Rewrite core parser #26

boomskats · 2015-12-26T11:12:16Z

Currently we're loading all macro params into a single-variable work dataset and using prx to work through one 32k chunk at a time. DS2 might give us a way of parallelising the processing of multiple frames when datasets exceed the 32k limit.

Also look at JSON package in 9.4m3

boomskats · 2017-03-12T22:55:16Z

We have decided that slightly better prep/preprocessing clientside is a better idea - development branch

FriedEgg · 2017-03-14T21:15:54Z

I agree not to pursue this. The parser that is part of the DS2 JSON package is terrible! You may consider using the JSON library engine, assuming that the data structures being transmitted do not require custom mapping (which I don't think they would for the intended purposes here) it would provide the simplest method for digesting. When sending data rows to SAS you could even emulate the schema that SAS uses itself when outputting data to JSON via PROC JSON (for example)
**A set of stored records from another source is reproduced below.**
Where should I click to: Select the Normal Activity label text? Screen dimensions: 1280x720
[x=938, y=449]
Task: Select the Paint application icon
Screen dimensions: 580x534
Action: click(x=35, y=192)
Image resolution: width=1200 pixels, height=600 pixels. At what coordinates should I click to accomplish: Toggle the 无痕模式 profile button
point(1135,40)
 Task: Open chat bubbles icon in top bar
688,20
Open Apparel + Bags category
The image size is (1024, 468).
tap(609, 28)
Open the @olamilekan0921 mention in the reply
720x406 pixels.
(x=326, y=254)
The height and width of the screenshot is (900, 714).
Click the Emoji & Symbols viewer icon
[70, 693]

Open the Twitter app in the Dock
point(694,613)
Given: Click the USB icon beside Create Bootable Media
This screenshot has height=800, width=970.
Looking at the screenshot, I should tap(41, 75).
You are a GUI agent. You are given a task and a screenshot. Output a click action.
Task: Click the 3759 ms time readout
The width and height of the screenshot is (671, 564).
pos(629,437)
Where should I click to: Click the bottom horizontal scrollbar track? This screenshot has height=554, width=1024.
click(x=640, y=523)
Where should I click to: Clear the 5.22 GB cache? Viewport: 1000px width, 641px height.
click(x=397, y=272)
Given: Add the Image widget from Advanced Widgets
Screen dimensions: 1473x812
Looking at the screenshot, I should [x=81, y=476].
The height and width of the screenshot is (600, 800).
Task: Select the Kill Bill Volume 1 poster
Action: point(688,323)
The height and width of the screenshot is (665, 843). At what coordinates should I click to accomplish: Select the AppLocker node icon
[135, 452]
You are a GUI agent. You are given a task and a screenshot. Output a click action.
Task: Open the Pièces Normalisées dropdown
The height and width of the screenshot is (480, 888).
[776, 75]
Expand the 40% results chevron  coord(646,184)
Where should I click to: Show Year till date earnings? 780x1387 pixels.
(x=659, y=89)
vnevlev · 2017-03-14T21:36:40Z

If you move away from your custom solution to DS2 or JSON library approach, that would make H54S depended on SAS 9.4 release, making it unusable to anyone with SAS version less than 9.4. Is it worth it?

…

On Tue, 14 Mar 2017 at 22:15 Fried Egg ***@***.***> wrote: I agree not to pursue this. The parser that is part of the DS2 JSON package is terrible! You may consider using the JSON library engine, assuming that the data structures being transmitted do not require custom mapping (which I don't think they would for the intended purposes here) it would provide the simplest method for digesting. When sending data rows to SAS you could even emulate the schema that SAS uses itself when outputting data to JSON via PROC JSON (for example) — You are receiving this because you are subscribed to this thread. Reply to this email directly, view it on GitHub <#26 (comment)>, or mute the thread <https://github.com/notifications/unsubscribe-auth/AIHy2RLK5FKRvoXhGeTuoHCdJUhW6Th7ks5rlwOKgaJpZM4G7cAD> .

FriedEgg · 2017-03-15T00:22:34Z

@vnevlev that is a valid point on concern. The DS2 package was not released until 9.4M3 (Jul2015) and the libname was not added until 9.4M4 (Nov2016) which makes it somewhat 'cutting-edge' as far as Base SAS is concerned.

boomskats · 2017-03-18T12:34:29Z

@FriedEgg @vnevlev Agreeing with both of you here. I think spinning up DS2 each time we want to deserialise a dataset is overkill, and we don't need the full support of the libname engine as we don't need to adhere to strict JSON spec here since we're able to prep our dataset at the frontend.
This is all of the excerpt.